Rigoberto Guzmán

Personal information
- Full name: Rigoberto Guzmán Calderón
- Date of birth: 11 June 1932
- Place of birth: Atiquizaya, Ahuachapán, El Salvador
- Date of death: 22 June 2014 (aged 82)
- Place of death: El Salvador
- Position: Midfielder

Senior career*
- Years: Team / Apps / (Gls)
- Santa Anita
- Juventud Olimpica Metalio

International career
- El Salvador

Managerial career
- 1968: El Salvador
- Atlante San Alejo
- Adler San Nicolás
- Atlético Marte
- Cojutepeque
- Sonsonate
- Lincoln
- Maestranza

= Rigoberto Guzmán =

Salvadoran footballer and manager (1932–2014)

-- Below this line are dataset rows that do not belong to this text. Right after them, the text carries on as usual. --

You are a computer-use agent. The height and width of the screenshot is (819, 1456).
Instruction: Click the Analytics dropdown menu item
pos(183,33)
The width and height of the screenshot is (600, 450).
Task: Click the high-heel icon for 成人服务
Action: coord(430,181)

Rigoberto "Rigo" Guzmán Calderón (11 June 1932 – 22 June 2014) was a Salvadoran football (soccer) player and manager from Atiquizaya.

==Club career==
Guzmán was a running athlete who competed at the 800 and 3000 metres but later became a football player and captained the Juventud Olimpica Metalio side for eight years.

==Managerial career and other professions==
Guzmán coached El Salvador at the 1968 Olympic Games. Also, he is a painter and caricaturist and in 2006 he was given the title Maestro Meritísimo de El Salvador after 50 years of educating.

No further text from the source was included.